CEO Jim McNerney told financial analysts and reporters during the Chicago company’s first-quarter teleconference April 23 that Boeing is in “the early innings” of turning the Partnering for Success (PFS) supply chain policy into contracts, and that Wall Street will increasingly see the benefits over the coming decade.
“It’s already in the order of billions of dollars over a medium and long term, and there’s more where that came from,” he said. “We have already baked in substantial money into our [estimates at completion] based on agreements we reached so far.”
McNerney said 25-30% of Boeing’s supply chain has reached some kind of deal with Boeing, while another third are in “deep discussions” and are close to an agreement. He did not comment on the last third or so. Still, he asserted that while implementation is difficult, as Boeing demands profit margin sacrifices from providers, the deals are mutually beneficial in the end.
“These arrangements often do have price reduction associated with a significant price reduction associated with, but also have benefits to our partners,” McNerney said. “This is not just, ‘we want your margins and be nice to us from now on.’ This is a broader business arrangement that does reflect the more-for-less world that I see out in front of Boeing.”
Boeing providers reportedly beg to differ. “We were at the Pacific Northwest Aerospace Alliance conference and there isn’t one supplier we talked to who was happy with Boeing’s PFS program,” Leeham Co. analysts said in February. “To a supplier – none of whom would consent to be identified, for fear of offending the Big Momma – each complained that Boeing is being unreasonable in its asks: 15% to 25% cost reductions.”
Leeham and other analysts have warned that PFS could damage relations with suppliers to the degree that labor relations soured with the International Association of Machinists district 751. “We certainly understand Boeing’s desire to shave costs in its supply chain, just as we understood the desire to control pension fund and medical costs with IAM 751,” Leeham said. “However, the rosy picture painted by Boeing officials is very much at odds with those suppliers we’ve talked with.”

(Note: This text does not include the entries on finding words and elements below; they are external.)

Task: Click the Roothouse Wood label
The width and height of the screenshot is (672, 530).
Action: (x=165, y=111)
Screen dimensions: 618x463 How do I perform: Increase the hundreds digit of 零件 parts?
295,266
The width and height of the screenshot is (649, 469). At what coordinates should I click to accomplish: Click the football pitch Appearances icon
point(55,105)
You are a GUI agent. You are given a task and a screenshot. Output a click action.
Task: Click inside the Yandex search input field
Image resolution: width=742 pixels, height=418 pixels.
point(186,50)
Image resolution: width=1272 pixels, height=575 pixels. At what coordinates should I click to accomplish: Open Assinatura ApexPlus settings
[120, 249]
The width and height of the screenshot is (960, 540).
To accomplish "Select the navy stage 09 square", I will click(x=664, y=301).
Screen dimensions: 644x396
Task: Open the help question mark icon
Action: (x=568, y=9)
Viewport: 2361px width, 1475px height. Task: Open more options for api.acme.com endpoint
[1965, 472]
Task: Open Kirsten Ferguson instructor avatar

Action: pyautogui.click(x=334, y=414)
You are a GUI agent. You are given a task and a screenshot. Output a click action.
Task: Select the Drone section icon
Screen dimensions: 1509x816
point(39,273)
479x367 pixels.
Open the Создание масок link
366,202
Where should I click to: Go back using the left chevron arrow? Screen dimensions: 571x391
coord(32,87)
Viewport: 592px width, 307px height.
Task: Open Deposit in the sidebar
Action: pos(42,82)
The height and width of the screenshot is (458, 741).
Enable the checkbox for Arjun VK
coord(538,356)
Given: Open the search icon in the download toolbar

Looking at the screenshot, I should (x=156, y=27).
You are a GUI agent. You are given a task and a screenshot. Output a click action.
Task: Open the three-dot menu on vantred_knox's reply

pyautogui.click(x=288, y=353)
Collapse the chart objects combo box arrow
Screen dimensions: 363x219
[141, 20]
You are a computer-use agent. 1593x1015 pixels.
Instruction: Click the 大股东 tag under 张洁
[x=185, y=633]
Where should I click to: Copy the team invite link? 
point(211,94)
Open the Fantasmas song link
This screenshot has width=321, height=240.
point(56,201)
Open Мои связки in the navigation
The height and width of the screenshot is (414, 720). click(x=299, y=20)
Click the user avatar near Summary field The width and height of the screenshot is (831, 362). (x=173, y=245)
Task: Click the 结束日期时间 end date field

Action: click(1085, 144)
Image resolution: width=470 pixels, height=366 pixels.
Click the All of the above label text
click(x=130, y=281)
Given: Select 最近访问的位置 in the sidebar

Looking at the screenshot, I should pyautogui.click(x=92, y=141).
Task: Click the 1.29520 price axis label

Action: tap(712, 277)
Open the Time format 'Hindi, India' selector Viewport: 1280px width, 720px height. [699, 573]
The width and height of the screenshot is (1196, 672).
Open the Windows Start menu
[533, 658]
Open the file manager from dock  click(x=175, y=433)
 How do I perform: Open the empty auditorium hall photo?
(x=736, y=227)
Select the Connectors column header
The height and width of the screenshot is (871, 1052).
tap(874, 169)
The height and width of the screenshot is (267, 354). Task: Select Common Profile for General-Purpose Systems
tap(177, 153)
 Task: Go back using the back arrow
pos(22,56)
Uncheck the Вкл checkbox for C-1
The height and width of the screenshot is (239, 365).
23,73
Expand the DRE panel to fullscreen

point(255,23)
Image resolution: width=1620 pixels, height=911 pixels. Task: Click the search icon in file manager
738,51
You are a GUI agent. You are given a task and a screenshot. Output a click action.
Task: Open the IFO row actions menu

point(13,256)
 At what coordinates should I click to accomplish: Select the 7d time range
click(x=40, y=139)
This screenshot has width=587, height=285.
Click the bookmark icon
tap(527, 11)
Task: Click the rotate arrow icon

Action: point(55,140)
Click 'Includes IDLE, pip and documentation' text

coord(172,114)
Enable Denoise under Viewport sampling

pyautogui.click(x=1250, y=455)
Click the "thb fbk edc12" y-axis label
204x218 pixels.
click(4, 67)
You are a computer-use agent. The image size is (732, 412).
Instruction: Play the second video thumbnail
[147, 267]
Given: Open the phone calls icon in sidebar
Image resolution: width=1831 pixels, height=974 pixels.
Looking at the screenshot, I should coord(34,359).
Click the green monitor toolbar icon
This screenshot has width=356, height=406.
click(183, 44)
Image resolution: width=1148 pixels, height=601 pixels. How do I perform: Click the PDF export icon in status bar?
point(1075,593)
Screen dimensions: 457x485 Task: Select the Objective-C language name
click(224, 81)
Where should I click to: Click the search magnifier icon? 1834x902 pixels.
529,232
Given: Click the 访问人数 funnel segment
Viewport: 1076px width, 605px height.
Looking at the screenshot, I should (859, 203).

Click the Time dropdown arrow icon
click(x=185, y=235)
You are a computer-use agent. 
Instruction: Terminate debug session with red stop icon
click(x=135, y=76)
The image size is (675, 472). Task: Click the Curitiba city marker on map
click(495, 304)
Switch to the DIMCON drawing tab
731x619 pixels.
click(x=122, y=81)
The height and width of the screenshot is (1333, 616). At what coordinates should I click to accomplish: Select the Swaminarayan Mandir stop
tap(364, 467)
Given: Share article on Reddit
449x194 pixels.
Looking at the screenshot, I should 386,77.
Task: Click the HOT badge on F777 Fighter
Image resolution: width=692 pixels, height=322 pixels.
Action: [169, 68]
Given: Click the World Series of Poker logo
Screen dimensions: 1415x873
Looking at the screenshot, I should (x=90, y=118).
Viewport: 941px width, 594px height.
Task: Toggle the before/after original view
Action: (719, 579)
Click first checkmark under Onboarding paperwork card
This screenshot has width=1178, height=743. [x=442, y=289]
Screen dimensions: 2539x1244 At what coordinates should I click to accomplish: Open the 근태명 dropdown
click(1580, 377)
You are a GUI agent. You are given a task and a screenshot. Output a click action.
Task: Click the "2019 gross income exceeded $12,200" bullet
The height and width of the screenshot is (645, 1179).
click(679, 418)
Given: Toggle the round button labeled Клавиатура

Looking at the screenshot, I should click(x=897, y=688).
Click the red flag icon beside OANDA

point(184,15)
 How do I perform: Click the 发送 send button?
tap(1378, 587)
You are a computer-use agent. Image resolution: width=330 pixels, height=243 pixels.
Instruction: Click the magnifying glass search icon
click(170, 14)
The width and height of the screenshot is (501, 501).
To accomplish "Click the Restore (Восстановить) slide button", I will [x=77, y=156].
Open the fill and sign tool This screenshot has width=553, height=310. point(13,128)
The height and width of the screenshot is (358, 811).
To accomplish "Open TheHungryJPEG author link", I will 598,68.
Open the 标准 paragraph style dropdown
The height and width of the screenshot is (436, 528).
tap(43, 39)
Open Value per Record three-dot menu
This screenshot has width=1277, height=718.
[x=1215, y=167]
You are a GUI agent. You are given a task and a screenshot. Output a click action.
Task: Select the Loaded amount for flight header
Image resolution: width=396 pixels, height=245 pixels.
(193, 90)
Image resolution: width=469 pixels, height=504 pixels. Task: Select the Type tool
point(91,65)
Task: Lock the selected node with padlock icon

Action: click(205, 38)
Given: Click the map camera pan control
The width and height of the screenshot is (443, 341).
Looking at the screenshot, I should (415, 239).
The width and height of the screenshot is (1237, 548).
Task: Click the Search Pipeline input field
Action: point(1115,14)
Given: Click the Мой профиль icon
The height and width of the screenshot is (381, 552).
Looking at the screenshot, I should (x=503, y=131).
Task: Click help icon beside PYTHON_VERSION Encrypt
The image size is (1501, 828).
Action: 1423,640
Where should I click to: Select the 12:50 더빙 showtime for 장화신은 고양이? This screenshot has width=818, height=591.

Nevertheless, the Boeing CEO insists PFS positions both providers and the manufacturer better and is necessary in light of global competition. “This isn’t pure gravy, McNerney said. “I mean the reason we are doing this is we have world out there putting pressure on us, that is putting cash pressure on us, and we are trying to respond to that. And so you see our margins sort of steadily improving,” he added. “That remains our objective.”
Wall Street is increasingly seeing the same thing, too. “We view Boeing’s Partnering for Success effort to cut its supplier costs as a driver of improving profitability,” said J.P. Morgan analysts.
“Under program accounting, Boeing pulls forward some benefits of the supplier cost breaks it negotiates, so the cost reductions management negotiates for future years support profitability now,” they told investor clients last week. “We view [Boeing Commercial Aircraft’s] core profitability as an important positive trend underway at Boeing and with management indicating there is considerable running room left on PFS, we could see estimates moving higher.”